- **Exercise description**: The expected output is every entry, repeated word for word.

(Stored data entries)
************

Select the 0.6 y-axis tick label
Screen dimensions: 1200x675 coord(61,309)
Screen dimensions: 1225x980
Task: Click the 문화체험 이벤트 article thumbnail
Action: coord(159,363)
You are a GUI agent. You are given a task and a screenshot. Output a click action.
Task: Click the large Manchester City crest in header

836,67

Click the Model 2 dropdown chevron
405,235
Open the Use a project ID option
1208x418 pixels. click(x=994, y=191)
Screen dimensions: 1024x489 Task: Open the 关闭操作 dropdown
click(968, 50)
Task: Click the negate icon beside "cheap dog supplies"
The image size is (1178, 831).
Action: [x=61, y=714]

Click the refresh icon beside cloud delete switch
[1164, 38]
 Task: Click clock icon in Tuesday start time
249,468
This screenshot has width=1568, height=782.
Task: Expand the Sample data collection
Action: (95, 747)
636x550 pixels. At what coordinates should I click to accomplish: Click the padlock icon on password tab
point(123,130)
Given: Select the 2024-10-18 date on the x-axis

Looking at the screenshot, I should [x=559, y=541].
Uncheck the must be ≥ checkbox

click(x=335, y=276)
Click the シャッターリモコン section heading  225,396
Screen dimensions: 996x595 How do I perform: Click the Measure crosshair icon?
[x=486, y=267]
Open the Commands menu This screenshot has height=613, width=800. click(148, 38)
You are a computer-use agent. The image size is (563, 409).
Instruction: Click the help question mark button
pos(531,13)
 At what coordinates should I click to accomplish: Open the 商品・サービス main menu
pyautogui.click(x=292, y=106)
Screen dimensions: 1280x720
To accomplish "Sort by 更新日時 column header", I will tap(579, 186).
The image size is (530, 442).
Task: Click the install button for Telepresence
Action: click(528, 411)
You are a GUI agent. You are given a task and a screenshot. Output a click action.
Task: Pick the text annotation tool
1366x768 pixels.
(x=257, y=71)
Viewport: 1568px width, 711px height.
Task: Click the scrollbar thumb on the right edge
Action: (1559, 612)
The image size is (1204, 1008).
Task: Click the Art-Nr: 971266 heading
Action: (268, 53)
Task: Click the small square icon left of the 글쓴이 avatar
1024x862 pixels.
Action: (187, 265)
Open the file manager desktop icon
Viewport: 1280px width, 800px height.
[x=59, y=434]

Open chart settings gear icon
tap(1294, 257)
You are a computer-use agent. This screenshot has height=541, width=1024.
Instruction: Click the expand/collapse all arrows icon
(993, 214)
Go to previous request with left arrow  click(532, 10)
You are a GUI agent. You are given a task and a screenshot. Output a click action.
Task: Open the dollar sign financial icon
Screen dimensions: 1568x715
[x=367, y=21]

************

- **Answer to this exercise**:
Select the 0.6 y-axis tick label
Screen dimensions: 1200x675 coord(61,309)
Screen dimensions: 1225x980
Task: Click the 문화체험 이벤트 article thumbnail
Action: coord(159,363)
You are a GUI agent. You are given a task and a screenshot. Output a click action.
Task: Click the large Manchester City crest in header

836,67

Click the Model 2 dropdown chevron
405,235
Open the Use a project ID option
1208x418 pixels. click(x=994, y=191)
Screen dimensions: 1024x489 Task: Open the 关闭操作 dropdown
click(968, 50)
Task: Click the negate icon beside "cheap dog supplies"
The image size is (1178, 831).
Action: [x=61, y=714]

Click the refresh icon beside cloud delete switch
[1164, 38]
 Task: Click clock icon in Tuesday start time
249,468
This screenshot has width=1568, height=782.
Task: Expand the Sample data collection
Action: (95, 747)
636x550 pixels. At what coordinates should I click to accomplish: Click the padlock icon on password tab
point(123,130)
Given: Select the 2024-10-18 date on the x-axis

Looking at the screenshot, I should [x=559, y=541].
Uncheck the must be ≥ checkbox

click(x=335, y=276)
Click the シャッターリモコン section heading  225,396
Screen dimensions: 996x595 How do I perform: Click the Measure crosshair icon?
[x=486, y=267]
Open the Commands menu This screenshot has height=613, width=800. click(148, 38)
You are a computer-use agent. The image size is (563, 409).
Instruction: Click the help question mark button
pos(531,13)
 At what coordinates should I click to accomplish: Open the 商品・サービス main menu
pyautogui.click(x=292, y=106)
Screen dimensions: 1280x720
To accomplish "Sort by 更新日時 column header", I will tap(579, 186).
The image size is (530, 442).
Task: Click the install button for Telepresence
Action: click(528, 411)
You are a GUI agent. You are given a task and a screenshot. Output a click action.
Task: Pick the text annotation tool
1366x768 pixels.
(x=257, y=71)
Viewport: 1568px width, 711px height.
Task: Click the scrollbar thumb on the right edge
Action: (1559, 612)
The image size is (1204, 1008).
Task: Click the Art-Nr: 971266 heading
Action: (268, 53)
Task: Click the small square icon left of the 글쓴이 avatar
1024x862 pixels.
Action: (187, 265)
Open the file manager desktop icon
Viewport: 1280px width, 800px height.
[x=59, y=434]

Open chart settings gear icon
tap(1294, 257)
You are a computer-use agent. This screenshot has height=541, width=1024.
Instruction: Click the expand/collapse all arrows icon
(993, 214)
Go to previous request with left arrow  click(532, 10)
You are a GUI agent. You are given a task and a screenshot. Output a click action.
Task: Open the dollar sign financial icon
Screen dimensions: 1568x715
[x=367, y=21]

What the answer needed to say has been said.